2 veal cutlets about 15-20mm thick
2 eggs
4 tablespoons of flour
100ml of milk*
Salt and pepper
Oil for frying (can be a mixture of oil and butter for a richer flavour)
Lemon and parsley for garnish

*I’ve seen all sorts of recipes. Some use milk, some use sour cream, some use beer, some just use less flour and nothing else. You decide.

1. Beat the eggs well and add the flour spoonful by spoonful and mix into a paste. Add the liquid (milk, cream, bread) gradually, beating constantly, until you get a batter consistency which should resemble cream.

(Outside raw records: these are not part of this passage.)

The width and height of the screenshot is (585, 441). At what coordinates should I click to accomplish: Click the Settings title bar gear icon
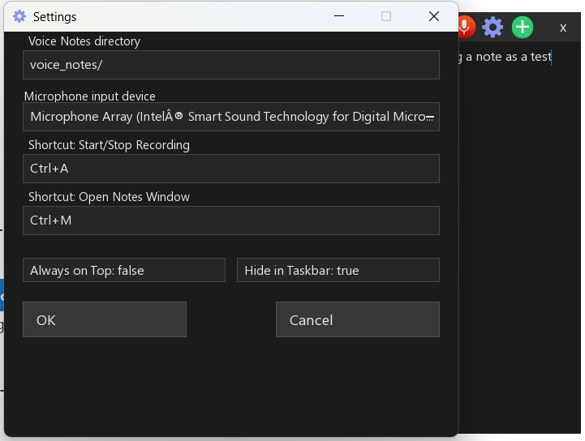19,16
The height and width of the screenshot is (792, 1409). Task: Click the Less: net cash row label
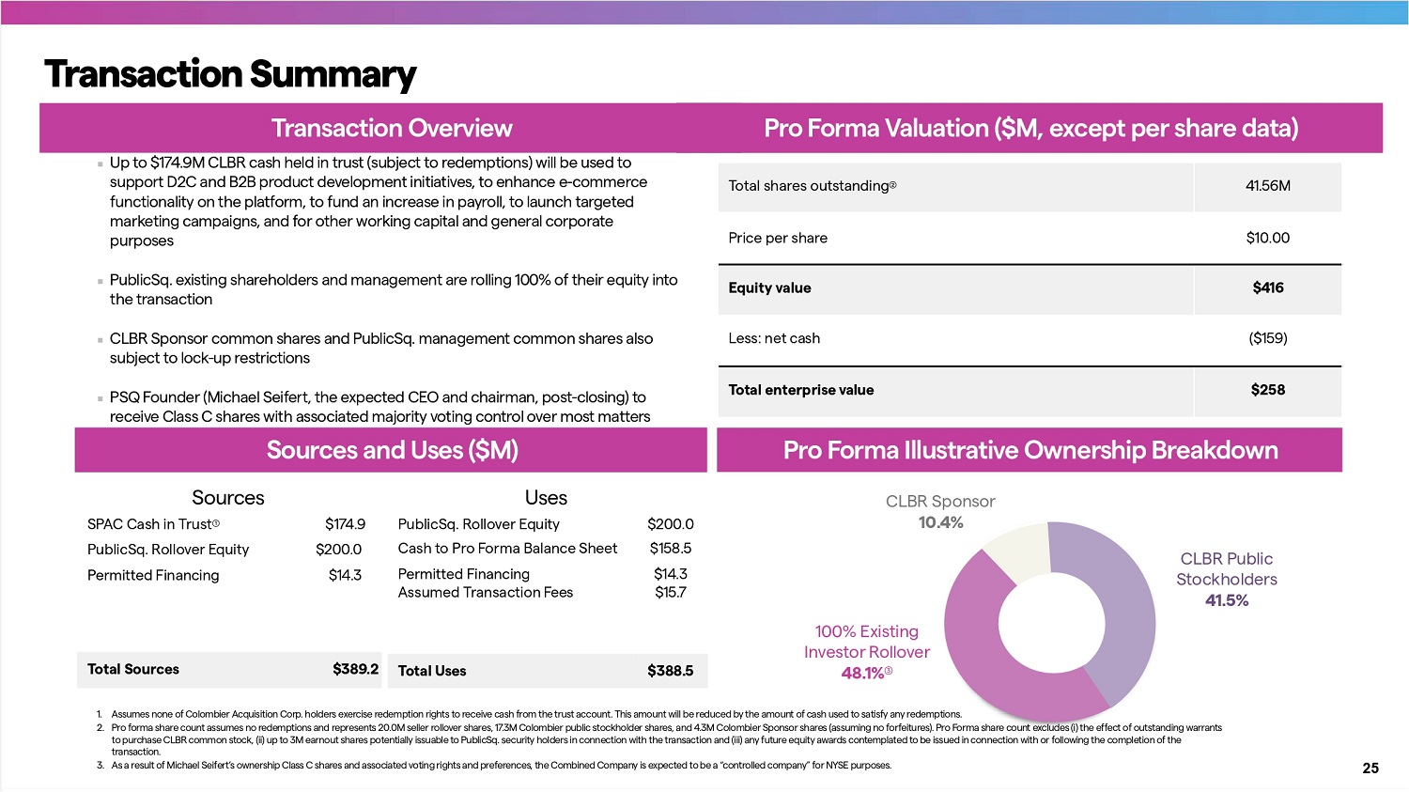(x=774, y=338)
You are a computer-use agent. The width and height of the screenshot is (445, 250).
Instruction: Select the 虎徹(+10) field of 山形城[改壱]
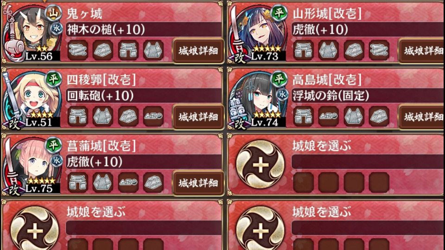point(368,29)
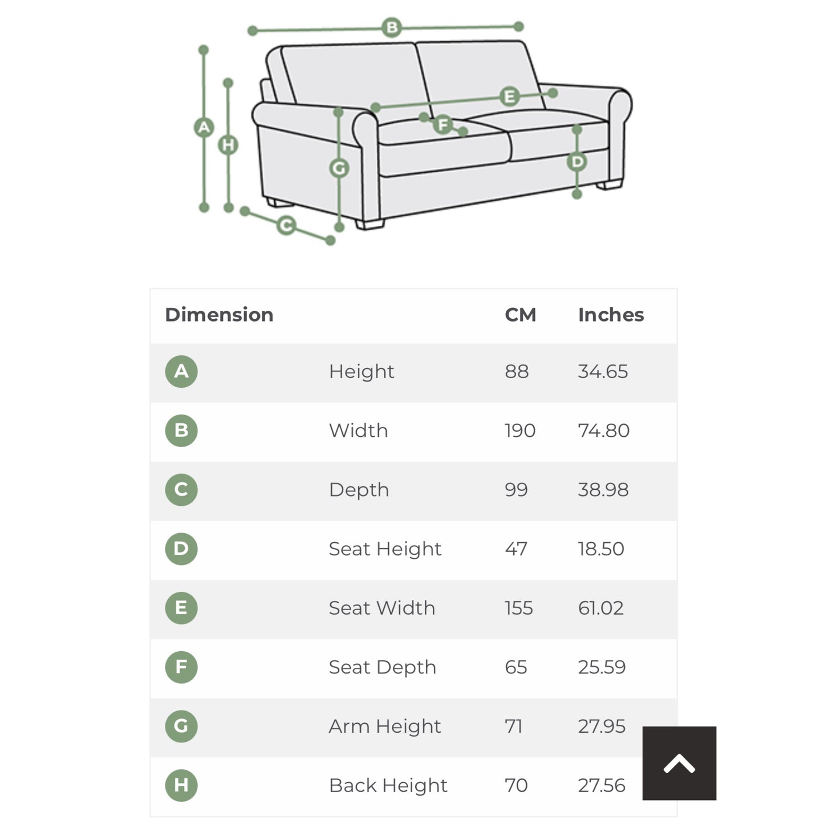Click the A height marker on the sofa diagram
824x824 pixels.
(x=204, y=128)
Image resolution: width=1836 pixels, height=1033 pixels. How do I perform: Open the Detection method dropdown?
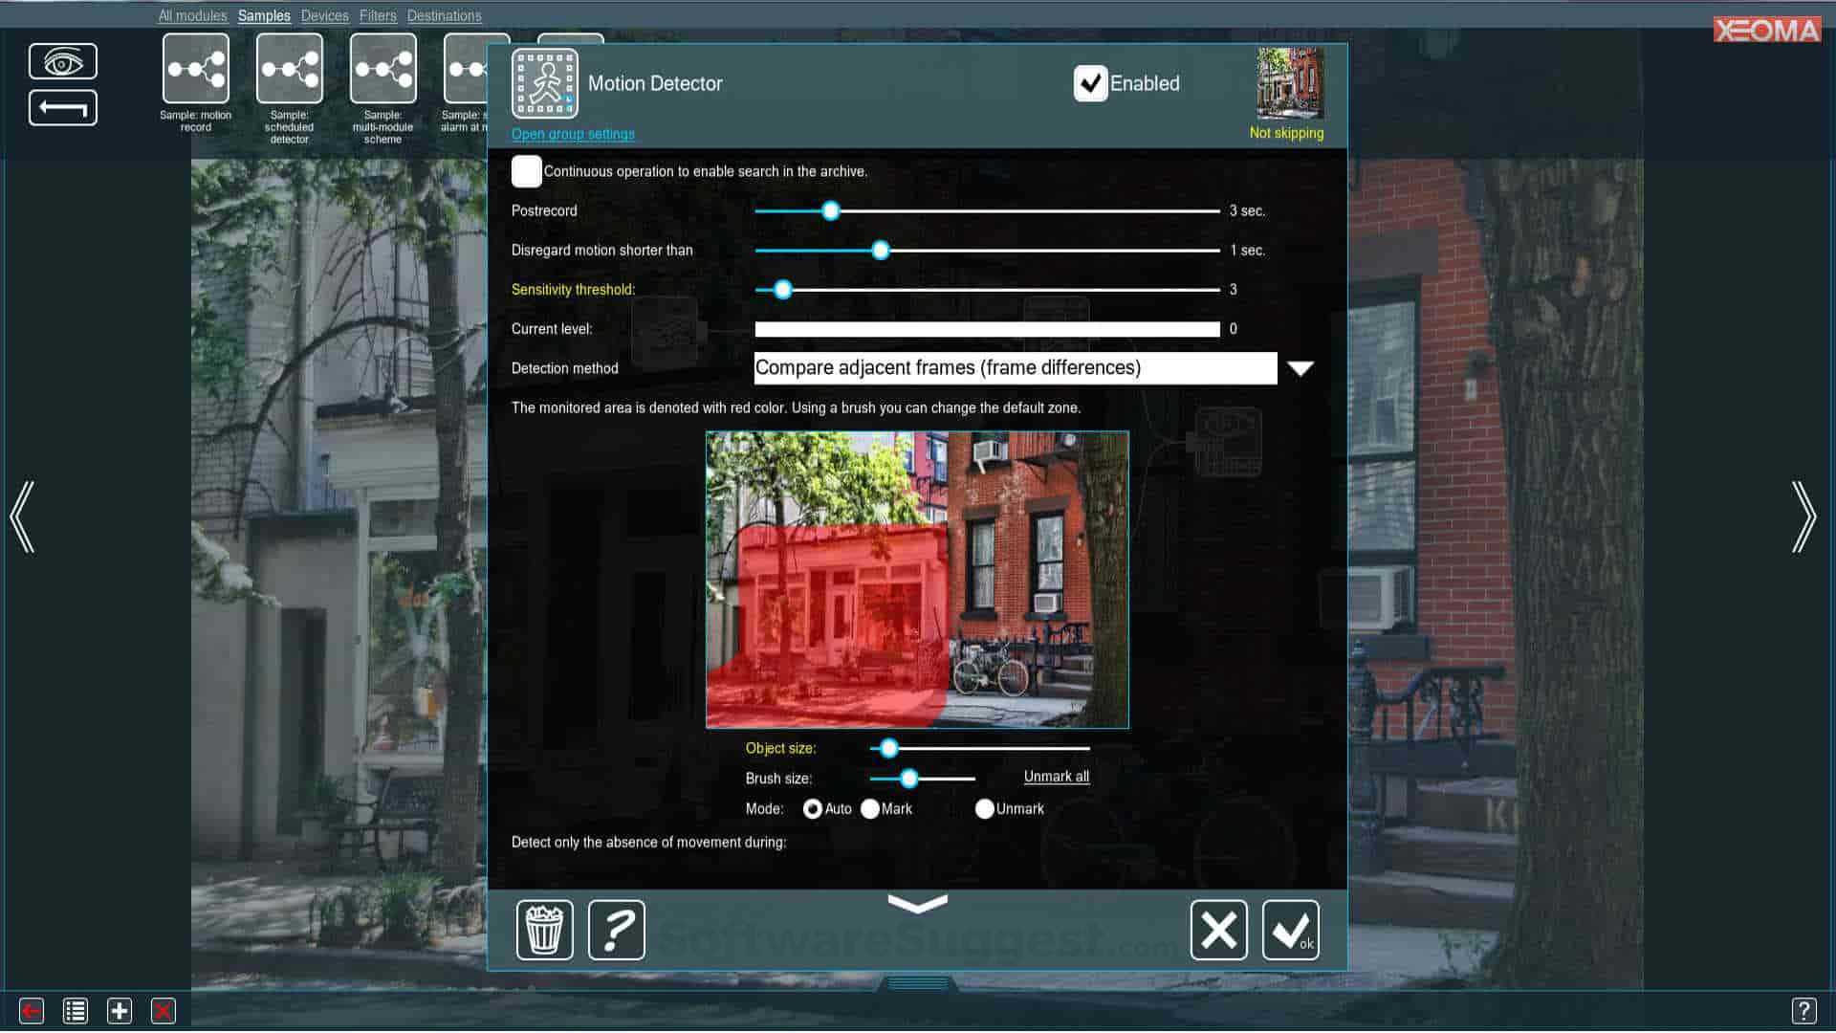click(x=1016, y=368)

It should still be liquid but sticky enough to coat the back of a spoon.
2. Season the cutlets with salt and pepper and then, using a meat beater of some description, bash the cutlets until they are about 3mm thick and have doubled in surface area.
3. Pour about 5mm of oil (and butter if using) in a large frying pan and set on a medium-high heat. When it is up to heat, dip the cutlets into the batter, making sure they are well coated, and lay the battered cutlets in the oil (being careful not to splash oil on yourself, of course) and cook, turning once, until golden brown on both sides. The trick here is to get the temperature of the oil just right: not so hot as to burn the batter whilst leaving the meat raw, but not so cool as to make the batter soggy by the time the meat has cooked.
4. When done, remove to a plate covered with kitchen paper and leave to drain for a minute before serving.

Delicious served with potatoes of any variety (mashed, fried, sautéed, new potatoes), with a sprinkle of chopped fresh parsley, a slice of lemon, and a small bowl of ‘mujdei’ (a kind of garlic puree often served in Romania with grilled or fried meat dishes).